With the hip roof we are now talking about four different possible top plate heights with four different possible pitches, birdsmouth cuts, and rafter depths.

If one is to assume that the fascia boards all line up (gutters), then the top plates heights are actually driven by the roof overhang and the pitch of each roof plane. Only one roof plane (Plane A) will actually have its plate height set (the zero or base height of the roof), the other roof planes’ top plate heights will be automatically calculated.

I suppose there is always the possibility where the fascia don’t line up but I think this is more the exception than the rule, correct me if I am wrong.

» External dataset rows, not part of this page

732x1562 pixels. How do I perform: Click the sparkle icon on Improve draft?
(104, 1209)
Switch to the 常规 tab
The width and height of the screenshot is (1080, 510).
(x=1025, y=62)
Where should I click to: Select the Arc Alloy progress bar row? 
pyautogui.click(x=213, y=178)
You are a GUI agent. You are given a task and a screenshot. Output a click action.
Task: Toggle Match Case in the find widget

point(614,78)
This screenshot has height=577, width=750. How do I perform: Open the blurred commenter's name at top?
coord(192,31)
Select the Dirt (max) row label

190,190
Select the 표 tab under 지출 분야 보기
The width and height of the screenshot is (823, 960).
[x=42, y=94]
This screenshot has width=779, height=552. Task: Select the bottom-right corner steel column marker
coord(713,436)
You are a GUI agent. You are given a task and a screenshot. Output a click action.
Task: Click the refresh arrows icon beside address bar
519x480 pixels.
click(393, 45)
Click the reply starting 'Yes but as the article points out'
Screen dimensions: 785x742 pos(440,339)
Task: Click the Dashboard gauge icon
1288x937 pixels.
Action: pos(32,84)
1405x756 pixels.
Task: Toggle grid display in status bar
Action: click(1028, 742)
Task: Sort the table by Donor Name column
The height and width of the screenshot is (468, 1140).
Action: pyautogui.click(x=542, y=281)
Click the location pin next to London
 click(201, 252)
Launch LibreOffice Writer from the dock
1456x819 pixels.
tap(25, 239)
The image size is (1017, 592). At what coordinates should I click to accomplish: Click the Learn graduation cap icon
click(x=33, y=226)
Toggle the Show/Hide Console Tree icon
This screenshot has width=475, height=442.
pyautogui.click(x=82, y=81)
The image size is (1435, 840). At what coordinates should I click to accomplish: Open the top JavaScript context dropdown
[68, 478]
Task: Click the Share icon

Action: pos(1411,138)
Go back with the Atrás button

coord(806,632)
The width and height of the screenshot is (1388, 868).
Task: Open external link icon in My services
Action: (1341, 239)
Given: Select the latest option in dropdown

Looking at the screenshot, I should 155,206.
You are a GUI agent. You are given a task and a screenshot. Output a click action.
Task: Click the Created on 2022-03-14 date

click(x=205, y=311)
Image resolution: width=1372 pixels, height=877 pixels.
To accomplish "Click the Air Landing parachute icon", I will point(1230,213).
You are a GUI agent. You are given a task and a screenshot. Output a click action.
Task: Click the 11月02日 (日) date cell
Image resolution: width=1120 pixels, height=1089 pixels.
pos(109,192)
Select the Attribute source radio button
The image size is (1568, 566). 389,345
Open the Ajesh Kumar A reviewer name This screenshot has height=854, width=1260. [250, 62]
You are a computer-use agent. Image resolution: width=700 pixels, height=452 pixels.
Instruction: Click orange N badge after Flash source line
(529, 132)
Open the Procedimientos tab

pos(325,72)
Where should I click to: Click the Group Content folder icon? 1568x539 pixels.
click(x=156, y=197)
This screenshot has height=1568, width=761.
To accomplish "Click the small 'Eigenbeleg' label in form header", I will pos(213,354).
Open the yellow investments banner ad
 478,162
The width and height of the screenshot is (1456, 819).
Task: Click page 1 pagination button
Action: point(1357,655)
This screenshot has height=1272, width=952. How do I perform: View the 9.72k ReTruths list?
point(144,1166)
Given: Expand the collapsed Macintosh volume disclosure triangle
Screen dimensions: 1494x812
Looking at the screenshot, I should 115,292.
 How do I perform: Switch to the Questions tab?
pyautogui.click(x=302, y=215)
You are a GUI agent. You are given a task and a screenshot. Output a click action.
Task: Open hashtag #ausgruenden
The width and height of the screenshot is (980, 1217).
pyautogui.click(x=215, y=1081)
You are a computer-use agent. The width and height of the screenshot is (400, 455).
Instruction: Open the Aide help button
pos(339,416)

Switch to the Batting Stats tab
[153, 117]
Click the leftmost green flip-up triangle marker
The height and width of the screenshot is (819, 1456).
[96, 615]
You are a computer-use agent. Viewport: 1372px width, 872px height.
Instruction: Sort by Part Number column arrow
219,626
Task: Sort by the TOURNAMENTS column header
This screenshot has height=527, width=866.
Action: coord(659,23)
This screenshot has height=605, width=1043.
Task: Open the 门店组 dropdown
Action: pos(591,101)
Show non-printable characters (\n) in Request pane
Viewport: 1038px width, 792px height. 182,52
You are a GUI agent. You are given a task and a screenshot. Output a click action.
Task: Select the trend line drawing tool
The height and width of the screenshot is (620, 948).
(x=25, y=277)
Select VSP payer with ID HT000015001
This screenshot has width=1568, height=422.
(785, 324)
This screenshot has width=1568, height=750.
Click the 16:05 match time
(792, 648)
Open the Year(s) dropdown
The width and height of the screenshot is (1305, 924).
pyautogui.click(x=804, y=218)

As I’ve given this some more thought it occurred to me that typically the designer will set the roof pitches from the outset. Then, in order to get the fascia to line up, he/she can either adjust the overhang or the top plate height (assume that the birdsmouth cut is set to some value). So depending on the situation the user may want the plugin to calculate either the overhang (same top plate height) or the top plate height (same overhang). I will need to give this some more thought.

If the user keys in a numeric value for the overhang (roof planes B, C or D) then the edit menu can automatically set the delta height (top plate heights) for each respective roof plane to “AUTO”. Likewise if a value is keyed in for the delta height the HTML form can set the respective overhang(s) to “AUTO”.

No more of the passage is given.